[Saved entries]
**********

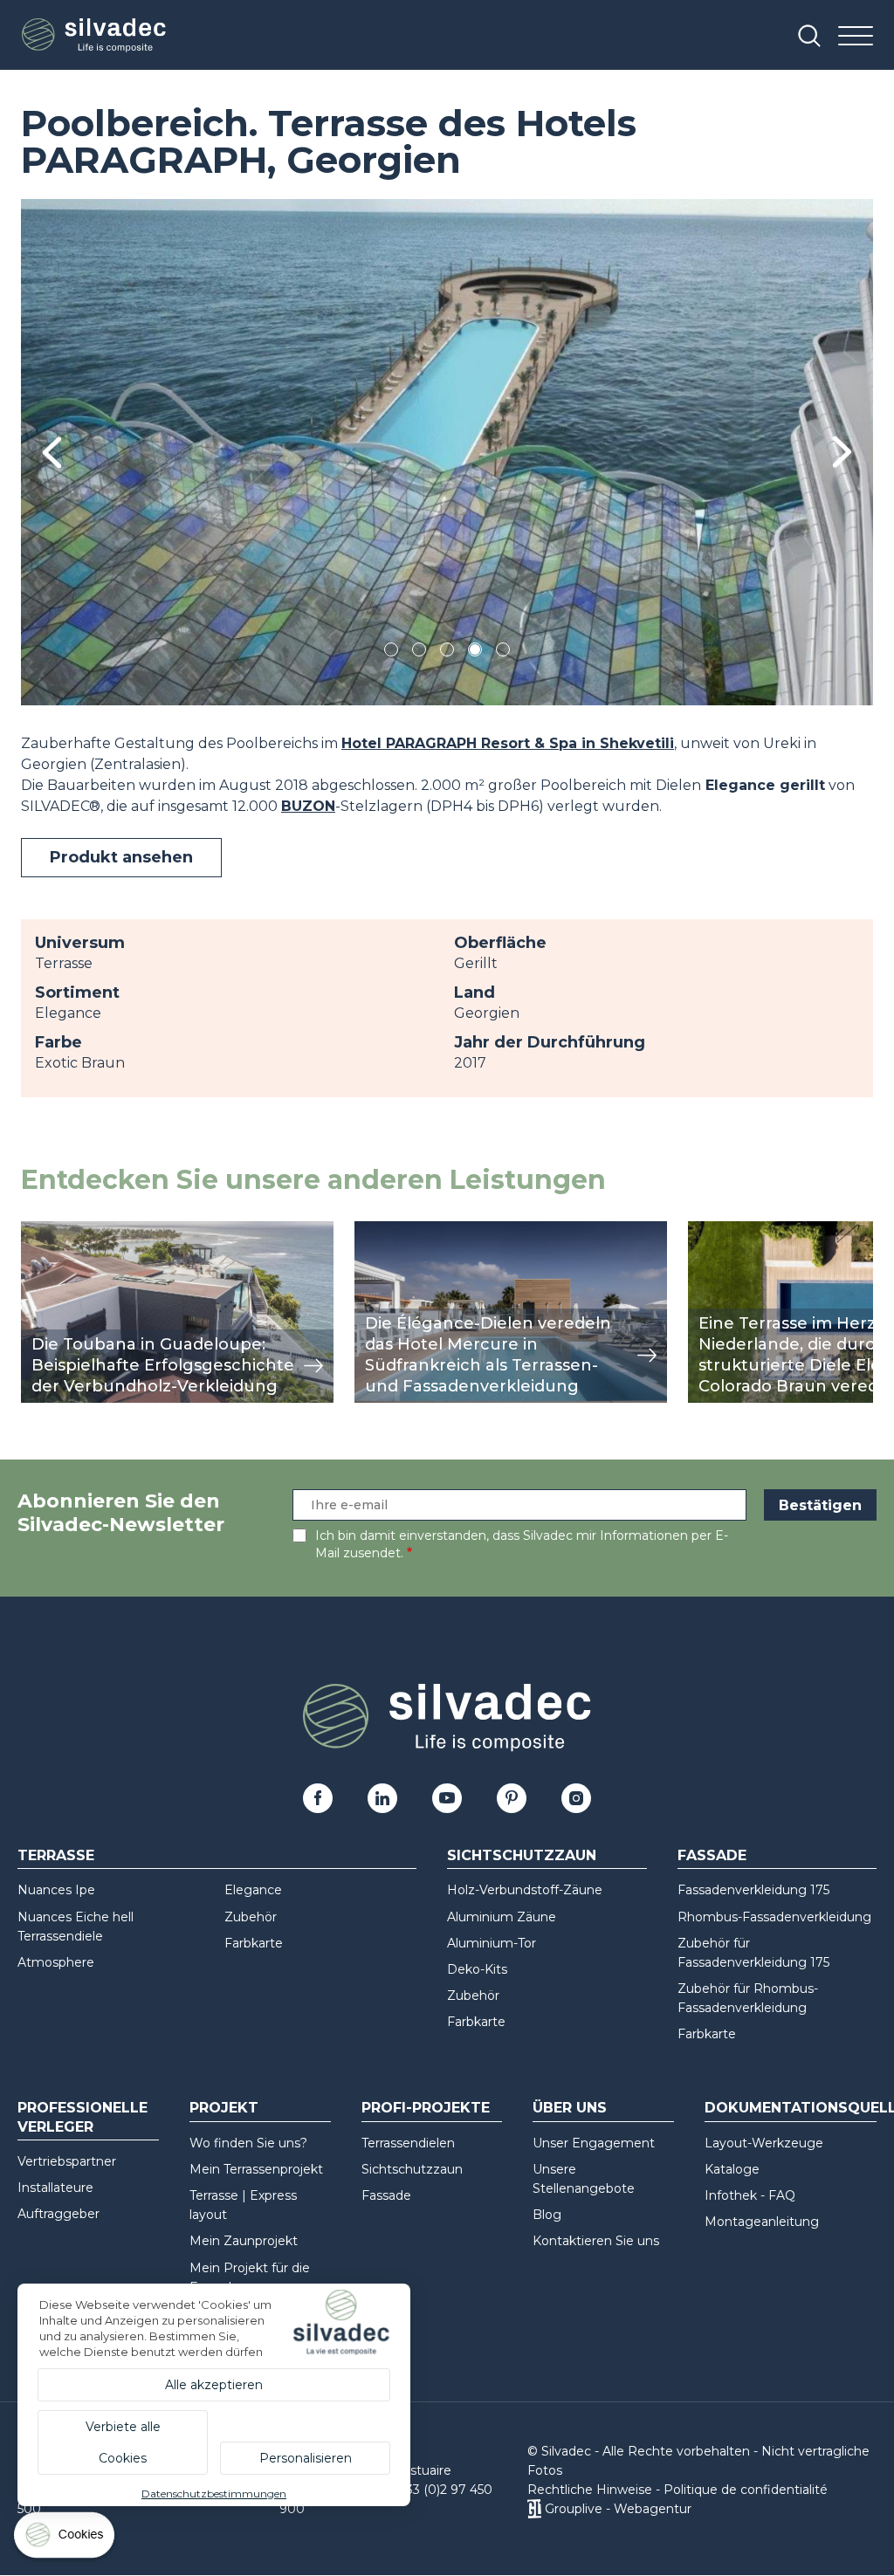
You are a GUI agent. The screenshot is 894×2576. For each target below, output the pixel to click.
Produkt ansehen (121, 857)
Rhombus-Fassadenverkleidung (774, 1917)
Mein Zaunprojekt (243, 2241)
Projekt (223, 2107)
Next (842, 451)
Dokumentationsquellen (791, 2107)
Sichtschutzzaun (521, 1855)
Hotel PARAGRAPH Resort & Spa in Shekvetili (507, 743)
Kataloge (732, 2169)
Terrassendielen (408, 2143)
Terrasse (55, 1855)
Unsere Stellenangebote (584, 2178)
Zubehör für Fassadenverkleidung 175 (753, 1952)
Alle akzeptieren (214, 2385)
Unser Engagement (594, 2143)
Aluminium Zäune (501, 1917)
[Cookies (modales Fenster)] (65, 2539)
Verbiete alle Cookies (123, 2442)
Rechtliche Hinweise (589, 2489)
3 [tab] (447, 652)
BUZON (308, 806)
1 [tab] (391, 652)
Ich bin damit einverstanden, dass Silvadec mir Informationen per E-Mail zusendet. (521, 1544)
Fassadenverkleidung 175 (753, 1890)
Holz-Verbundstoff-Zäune (524, 1890)
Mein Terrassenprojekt (256, 2169)
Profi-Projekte (425, 2107)
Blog (547, 2214)
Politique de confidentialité (746, 2489)
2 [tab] (419, 652)
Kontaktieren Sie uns (596, 2241)
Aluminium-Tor (491, 1943)
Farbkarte (253, 1943)
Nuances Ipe (56, 1890)
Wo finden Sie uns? (248, 2143)
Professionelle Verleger (82, 2116)
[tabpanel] (447, 452)
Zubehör (250, 1917)
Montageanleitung (762, 2221)
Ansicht (46, 1230)
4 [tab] (475, 652)
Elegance (253, 1890)
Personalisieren (305, 2458)
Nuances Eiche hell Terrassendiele (75, 1926)
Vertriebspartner (66, 2161)
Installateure (55, 2187)
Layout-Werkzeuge (764, 2143)
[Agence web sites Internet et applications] (533, 2509)
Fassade (711, 1855)
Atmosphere (55, 1962)
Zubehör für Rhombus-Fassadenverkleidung (747, 1998)
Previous (52, 452)
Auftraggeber (58, 2214)
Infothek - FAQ (750, 2195)
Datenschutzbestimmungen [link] (213, 2493)
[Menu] (855, 37)
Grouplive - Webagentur (618, 2509)
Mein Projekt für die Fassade (249, 2277)
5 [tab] (503, 652)
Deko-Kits (477, 1969)
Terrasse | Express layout (243, 2205)
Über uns (570, 2107)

**********

*WHAT YOU ARE ASKED TO DO*
Render the data above verbatim and without pictures.

*WRITTEN ANSWER*
You are a GUI agent. The screenshot is 894×2576. For each target below, output the pixel to click.
Produkt ansehen (121, 857)
Rhombus-Fassadenverkleidung (774, 1917)
Mein Zaunprojekt (243, 2241)
Projekt (223, 2107)
Next (842, 451)
Dokumentationsquellen (791, 2107)
Sichtschutzzaun (521, 1855)
Hotel PARAGRAPH Resort & Spa in Shekvetili (507, 743)
Kataloge (732, 2169)
Terrassendielen (408, 2143)
Terrasse (55, 1855)
Unsere Stellenangebote (584, 2178)
Zubehör für Fassadenverkleidung 175 (753, 1952)
Alle akzeptieren (214, 2385)
Unser Engagement (594, 2143)
Aluminium Zäune (501, 1917)
[Cookies (modales Fenster)] (65, 2539)
Verbiete alle Cookies (123, 2442)
Rechtliche Hinweise (589, 2489)
3 [tab] (447, 652)
BUZON (308, 806)
1 [tab] (391, 652)
Ich bin damit einverstanden, dass Silvadec mir Informationen per E-Mail zusendet. (521, 1544)
Fassadenverkleidung 175 (753, 1890)
Holz-Verbundstoff-Zäune (524, 1890)
Mein Terrassenprojekt (256, 2169)
Profi-Projekte (425, 2107)
Blog (547, 2214)
Politique de confidentialité (746, 2489)
2 [tab] (419, 652)
Kontaktieren Sie uns (596, 2241)
Aluminium-Tor (491, 1943)
Farbkarte (253, 1943)
Nuances Ipe (56, 1890)
Wo finden Sie uns? (248, 2143)
Professionelle Verleger (82, 2116)
[tabpanel] (447, 452)
Zubehör (250, 1917)
Montageanleitung (762, 2221)
Ansicht (46, 1230)
4 [tab] (475, 652)
Elegance (253, 1890)
Personalisieren (305, 2458)
Nuances Eiche hell Terrassendiele (75, 1926)
Vertriebspartner (66, 2161)
Installateure (55, 2187)
Layout-Werkzeuge (764, 2143)
[Agence web sites Internet et applications] (533, 2509)
Fassade (711, 1855)
Atmosphere (55, 1962)
Zubehör für Rhombus-Fassadenverkleidung (747, 1998)
Previous (52, 452)
Auftraggeber (58, 2214)
Infothek - FAQ (750, 2195)
Datenschutzbestimmungen [link] (213, 2493)
[Menu] (855, 37)
Grouplive - Webagentur (618, 2509)
Mein Projekt für die Fassade (249, 2277)
5 [tab] (503, 652)
Deko-Kits (477, 1969)
Terrasse | Express layout (243, 2205)
Über uns (570, 2107)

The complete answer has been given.